Problem to work on: Your response should be the complete set of records, reproduced exactly.

Data in this exercise:

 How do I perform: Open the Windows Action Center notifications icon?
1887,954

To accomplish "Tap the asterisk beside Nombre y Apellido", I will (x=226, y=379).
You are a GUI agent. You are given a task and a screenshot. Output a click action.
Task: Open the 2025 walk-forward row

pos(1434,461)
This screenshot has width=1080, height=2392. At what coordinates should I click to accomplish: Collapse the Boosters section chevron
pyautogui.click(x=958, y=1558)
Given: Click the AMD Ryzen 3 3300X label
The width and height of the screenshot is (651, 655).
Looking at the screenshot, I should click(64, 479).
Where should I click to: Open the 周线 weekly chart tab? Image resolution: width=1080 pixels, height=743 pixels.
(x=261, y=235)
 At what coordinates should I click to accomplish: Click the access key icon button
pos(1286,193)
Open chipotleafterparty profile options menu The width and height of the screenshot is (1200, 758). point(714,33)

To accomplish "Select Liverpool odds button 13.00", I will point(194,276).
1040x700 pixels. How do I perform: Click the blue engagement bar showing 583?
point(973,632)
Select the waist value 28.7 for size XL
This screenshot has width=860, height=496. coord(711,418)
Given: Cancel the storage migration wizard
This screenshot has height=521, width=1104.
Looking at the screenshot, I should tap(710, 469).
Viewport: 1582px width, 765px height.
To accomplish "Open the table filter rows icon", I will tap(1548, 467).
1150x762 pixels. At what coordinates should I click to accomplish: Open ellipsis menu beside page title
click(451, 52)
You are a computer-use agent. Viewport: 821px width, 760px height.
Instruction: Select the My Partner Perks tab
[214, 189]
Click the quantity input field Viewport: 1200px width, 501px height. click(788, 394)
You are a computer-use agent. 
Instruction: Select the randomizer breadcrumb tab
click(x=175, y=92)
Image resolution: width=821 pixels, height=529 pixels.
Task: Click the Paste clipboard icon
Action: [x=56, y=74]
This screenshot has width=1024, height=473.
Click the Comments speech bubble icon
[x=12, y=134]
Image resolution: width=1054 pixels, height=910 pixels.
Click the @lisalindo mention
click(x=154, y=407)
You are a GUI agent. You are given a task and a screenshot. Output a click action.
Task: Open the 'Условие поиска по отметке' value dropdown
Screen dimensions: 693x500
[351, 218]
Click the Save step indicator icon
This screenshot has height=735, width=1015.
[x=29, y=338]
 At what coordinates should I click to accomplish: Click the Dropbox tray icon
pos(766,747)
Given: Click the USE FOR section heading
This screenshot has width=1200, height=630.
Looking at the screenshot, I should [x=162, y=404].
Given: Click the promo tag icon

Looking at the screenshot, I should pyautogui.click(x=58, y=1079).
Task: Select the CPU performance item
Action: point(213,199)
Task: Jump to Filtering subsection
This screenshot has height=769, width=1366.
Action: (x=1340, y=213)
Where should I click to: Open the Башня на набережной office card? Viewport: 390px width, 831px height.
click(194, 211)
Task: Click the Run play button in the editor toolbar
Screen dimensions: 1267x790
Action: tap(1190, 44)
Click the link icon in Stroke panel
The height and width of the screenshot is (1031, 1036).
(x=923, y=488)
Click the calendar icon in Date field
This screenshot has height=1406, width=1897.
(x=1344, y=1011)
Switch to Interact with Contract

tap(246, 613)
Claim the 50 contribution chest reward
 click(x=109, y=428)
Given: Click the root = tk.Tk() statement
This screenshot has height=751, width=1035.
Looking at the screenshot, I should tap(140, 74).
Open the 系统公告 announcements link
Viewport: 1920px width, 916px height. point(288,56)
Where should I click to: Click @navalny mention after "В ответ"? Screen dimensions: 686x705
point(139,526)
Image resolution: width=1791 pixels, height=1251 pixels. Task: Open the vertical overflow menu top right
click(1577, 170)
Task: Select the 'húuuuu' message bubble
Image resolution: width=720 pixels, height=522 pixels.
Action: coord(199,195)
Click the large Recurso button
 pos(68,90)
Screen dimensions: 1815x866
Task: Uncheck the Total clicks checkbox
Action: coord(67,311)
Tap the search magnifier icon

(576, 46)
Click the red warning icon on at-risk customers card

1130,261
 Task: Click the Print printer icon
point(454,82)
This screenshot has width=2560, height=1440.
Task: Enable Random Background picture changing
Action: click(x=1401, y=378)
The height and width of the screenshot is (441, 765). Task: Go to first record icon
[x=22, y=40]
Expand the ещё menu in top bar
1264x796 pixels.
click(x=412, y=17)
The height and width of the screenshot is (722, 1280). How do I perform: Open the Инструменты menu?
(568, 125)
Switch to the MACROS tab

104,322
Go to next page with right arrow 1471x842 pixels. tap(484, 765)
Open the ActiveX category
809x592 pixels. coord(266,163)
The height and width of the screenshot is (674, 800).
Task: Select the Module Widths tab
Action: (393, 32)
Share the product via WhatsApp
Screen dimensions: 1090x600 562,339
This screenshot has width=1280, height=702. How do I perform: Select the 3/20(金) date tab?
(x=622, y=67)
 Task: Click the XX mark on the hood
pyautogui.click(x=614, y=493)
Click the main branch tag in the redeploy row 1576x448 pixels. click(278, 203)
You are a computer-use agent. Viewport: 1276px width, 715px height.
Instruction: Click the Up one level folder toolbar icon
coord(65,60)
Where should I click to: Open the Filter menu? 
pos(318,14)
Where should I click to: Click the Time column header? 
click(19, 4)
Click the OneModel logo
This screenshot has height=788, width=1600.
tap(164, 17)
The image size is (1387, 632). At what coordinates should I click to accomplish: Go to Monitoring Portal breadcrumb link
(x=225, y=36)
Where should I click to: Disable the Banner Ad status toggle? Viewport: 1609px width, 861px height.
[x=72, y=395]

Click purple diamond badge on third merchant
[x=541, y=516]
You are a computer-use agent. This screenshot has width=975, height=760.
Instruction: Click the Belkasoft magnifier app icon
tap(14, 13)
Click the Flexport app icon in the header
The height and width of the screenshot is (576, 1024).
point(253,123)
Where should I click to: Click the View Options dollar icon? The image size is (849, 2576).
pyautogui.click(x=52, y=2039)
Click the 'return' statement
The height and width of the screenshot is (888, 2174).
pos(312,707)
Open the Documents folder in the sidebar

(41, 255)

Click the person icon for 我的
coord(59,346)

Solved problem:
 How do I perform: Open the Windows Action Center notifications icon?
1887,954

To accomplish "Tap the asterisk beside Nombre y Apellido", I will (x=226, y=379).
You are a GUI agent. You are given a task and a screenshot. Output a click action.
Task: Open the 2025 walk-forward row

pos(1434,461)
This screenshot has width=1080, height=2392. At what coordinates should I click to accomplish: Collapse the Boosters section chevron
pyautogui.click(x=958, y=1558)
Given: Click the AMD Ryzen 3 3300X label
The width and height of the screenshot is (651, 655).
Looking at the screenshot, I should click(64, 479).
Where should I click to: Open the 周线 weekly chart tab? Image resolution: width=1080 pixels, height=743 pixels.
(x=261, y=235)
 At what coordinates should I click to accomplish: Click the access key icon button
pos(1286,193)
Open chipotleafterparty profile options menu The width and height of the screenshot is (1200, 758). point(714,33)

To accomplish "Select Liverpool odds button 13.00", I will point(194,276).
1040x700 pixels. How do I perform: Click the blue engagement bar showing 583?
point(973,632)
Select the waist value 28.7 for size XL
This screenshot has width=860, height=496. coord(711,418)
Given: Cancel the storage migration wizard
This screenshot has height=521, width=1104.
Looking at the screenshot, I should tap(710, 469).
Viewport: 1582px width, 765px height.
To accomplish "Open the table filter rows icon", I will tap(1548, 467).
1150x762 pixels. At what coordinates should I click to accomplish: Open ellipsis menu beside page title
click(451, 52)
You are a computer-use agent. Viewport: 821px width, 760px height.
Instruction: Select the My Partner Perks tab
[214, 189]
Click the quantity input field Viewport: 1200px width, 501px height. click(788, 394)
You are a computer-use agent. 
Instruction: Select the randomizer breadcrumb tab
click(x=175, y=92)
Image resolution: width=821 pixels, height=529 pixels.
Task: Click the Paste clipboard icon
Action: [x=56, y=74]
This screenshot has width=1024, height=473.
Click the Comments speech bubble icon
[x=12, y=134]
Image resolution: width=1054 pixels, height=910 pixels.
Click the @lisalindo mention
click(x=154, y=407)
You are a GUI agent. You are given a task and a screenshot. Output a click action.
Task: Open the 'Условие поиска по отметке' value dropdown
Screen dimensions: 693x500
[351, 218]
Click the Save step indicator icon
This screenshot has height=735, width=1015.
[x=29, y=338]
 At what coordinates should I click to accomplish: Click the Dropbox tray icon
pos(766,747)
Given: Click the USE FOR section heading
This screenshot has width=1200, height=630.
Looking at the screenshot, I should [x=162, y=404].
Given: Click the promo tag icon

Looking at the screenshot, I should pyautogui.click(x=58, y=1079).
Task: Select the CPU performance item
Action: point(213,199)
Task: Jump to Filtering subsection
This screenshot has height=769, width=1366.
Action: (x=1340, y=213)
Where should I click to: Open the Башня на набережной office card? Viewport: 390px width, 831px height.
click(194, 211)
Task: Click the Run play button in the editor toolbar
Screen dimensions: 1267x790
Action: tap(1190, 44)
Click the link icon in Stroke panel
The height and width of the screenshot is (1031, 1036).
(x=923, y=488)
Click the calendar icon in Date field
This screenshot has height=1406, width=1897.
(x=1344, y=1011)
Switch to Interact with Contract

tap(246, 613)
Claim the 50 contribution chest reward
 click(x=109, y=428)
Given: Click the root = tk.Tk() statement
This screenshot has height=751, width=1035.
Looking at the screenshot, I should tap(140, 74).
Open the 系统公告 announcements link
Viewport: 1920px width, 916px height. point(288,56)
Where should I click to: Click @navalny mention after "В ответ"? Screen dimensions: 686x705
point(139,526)
Image resolution: width=1791 pixels, height=1251 pixels. Task: Open the vertical overflow menu top right
click(1577, 170)
Task: Select the 'húuuuu' message bubble
Image resolution: width=720 pixels, height=522 pixels.
Action: coord(199,195)
Click the large Recurso button
 pos(68,90)
Screen dimensions: 1815x866
Task: Uncheck the Total clicks checkbox
Action: coord(67,311)
Tap the search magnifier icon

(576, 46)
Click the red warning icon on at-risk customers card

1130,261
 Task: Click the Print printer icon
point(454,82)
This screenshot has width=2560, height=1440.
Task: Enable Random Background picture changing
Action: click(x=1401, y=378)
The height and width of the screenshot is (441, 765). Task: Go to first record icon
[x=22, y=40]
Expand the ещё menu in top bar
1264x796 pixels.
click(x=412, y=17)
The height and width of the screenshot is (722, 1280). How do I perform: Open the Инструменты menu?
(568, 125)
Switch to the MACROS tab

104,322
Go to next page with right arrow 1471x842 pixels. tap(484, 765)
Open the ActiveX category
809x592 pixels. coord(266,163)
The height and width of the screenshot is (674, 800).
Task: Select the Module Widths tab
Action: (393, 32)
Share the product via WhatsApp
Screen dimensions: 1090x600 562,339
This screenshot has width=1280, height=702. How do I perform: Select the 3/20(金) date tab?
(x=622, y=67)
 Task: Click the XX mark on the hood
pyautogui.click(x=614, y=493)
Click the main branch tag in the redeploy row 1576x448 pixels. click(278, 203)
You are a computer-use agent. Viewport: 1276px width, 715px height.
Instruction: Click the Up one level folder toolbar icon
coord(65,60)
Where should I click to: Open the Filter menu? 
pos(318,14)
Where should I click to: Click the Time column header? 
click(19, 4)
Click the OneModel logo
This screenshot has height=788, width=1600.
tap(164, 17)
The image size is (1387, 632). At what coordinates should I click to accomplish: Go to Monitoring Portal breadcrumb link
(x=225, y=36)
Where should I click to: Disable the Banner Ad status toggle? Viewport: 1609px width, 861px height.
[x=72, y=395]

Click purple diamond badge on third merchant
[x=541, y=516]
You are a computer-use agent. This screenshot has width=975, height=760.
Instruction: Click the Belkasoft magnifier app icon
tap(14, 13)
Click the Flexport app icon in the header
The height and width of the screenshot is (576, 1024).
point(253,123)
Where should I click to: Click the View Options dollar icon? The image size is (849, 2576).
pyautogui.click(x=52, y=2039)
Click the 'return' statement
The height and width of the screenshot is (888, 2174).
pos(312,707)
Open the Documents folder in the sidebar

(41, 255)

Click the person icon for 我的
coord(59,346)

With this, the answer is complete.